# Easter morning smoke



## Deuce Da Masta (Dec 4, 2006)

Arturo Fuente Hemingway Short Story.

Still a bit cold out so i went with something short. I was amazed how long the ash held on. Good 30-40 min smoke.


----------



## Lok17 (Jul 31, 2007)

Wow!!! Incredible!!


----------



## Matt257 (Jan 3, 2008)

Wow, look at that ash! Very impressive.


----------



## Jonjonmacky (Oct 30, 2007)

Damn duece, did you smoke that thing lying down?


----------



## mjohnsoniii (Sep 9, 2007)

awesome ash. the snow in the background reminded me of a month ago while i was in Chicago...brrrrrr


----------



## htown (Jan 31, 2008)

Nice ash!!!


----------



## Webmeister (Jun 12, 2007)

Those Short Story's are great smokes!


----------



## LkyLindy (Feb 1, 2008)

Good every day cigar-nice


----------



## Deuce Da Masta (Dec 4, 2006)

Jonjonmacky said:


> Damn duece, did you smoke that thing lying down?
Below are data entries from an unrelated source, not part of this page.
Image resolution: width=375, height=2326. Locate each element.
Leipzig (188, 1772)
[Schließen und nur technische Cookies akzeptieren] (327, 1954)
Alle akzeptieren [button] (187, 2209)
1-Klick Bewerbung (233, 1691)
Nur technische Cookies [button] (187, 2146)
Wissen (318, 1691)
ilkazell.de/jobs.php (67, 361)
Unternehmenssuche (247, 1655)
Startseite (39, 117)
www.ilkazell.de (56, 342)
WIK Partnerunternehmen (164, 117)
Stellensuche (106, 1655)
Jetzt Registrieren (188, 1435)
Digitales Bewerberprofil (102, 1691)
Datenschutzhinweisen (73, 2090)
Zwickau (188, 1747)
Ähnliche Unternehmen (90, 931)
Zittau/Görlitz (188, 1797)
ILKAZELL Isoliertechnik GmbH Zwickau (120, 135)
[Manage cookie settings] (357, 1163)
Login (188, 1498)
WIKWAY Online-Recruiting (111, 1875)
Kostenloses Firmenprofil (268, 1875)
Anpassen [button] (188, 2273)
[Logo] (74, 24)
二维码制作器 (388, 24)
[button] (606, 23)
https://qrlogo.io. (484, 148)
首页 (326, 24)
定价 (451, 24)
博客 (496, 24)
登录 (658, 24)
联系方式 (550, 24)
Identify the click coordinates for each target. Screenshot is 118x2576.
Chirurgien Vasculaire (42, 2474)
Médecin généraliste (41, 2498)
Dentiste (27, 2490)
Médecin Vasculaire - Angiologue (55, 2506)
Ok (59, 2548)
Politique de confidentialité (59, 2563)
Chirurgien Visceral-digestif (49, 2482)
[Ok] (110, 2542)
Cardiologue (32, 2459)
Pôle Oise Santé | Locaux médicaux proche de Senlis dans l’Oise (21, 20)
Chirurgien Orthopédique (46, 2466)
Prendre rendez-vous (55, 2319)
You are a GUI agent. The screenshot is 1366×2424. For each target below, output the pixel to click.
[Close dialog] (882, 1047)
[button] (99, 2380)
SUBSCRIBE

No but i was tempted to lay down and try and get it further. It fell the very next puff!


----------



## Ceedee (Jun 2, 2006)

Deuce, NICE ASH!  Sweet smoke there bro - gotta love it!

CD


----------



## Bigfoot (Jun 25, 2007)

very nice!


----------



## sofaman (Jun 20, 2007)

You gata love short storys!!!


----------



## karmaz00 (Dec 5, 2007)

wow crazy ash


----------



## jam (Dec 29, 2007)

Very NIce smoke


----------



## Tha Criddler (Jul 26, 2007)

Sick ash...if that's what you call it.


----------



## happy1 (Jun 29, 2007)

Nice ash Bro!!


----------



## Sea Jay (Jan 28, 2008)

That is a great photo. Man, nice ash!

I see some snow on the ground...


----------



## tx_tuff (Jun 16, 2007)

Freaking awesome ash, that should become you avatar!


----------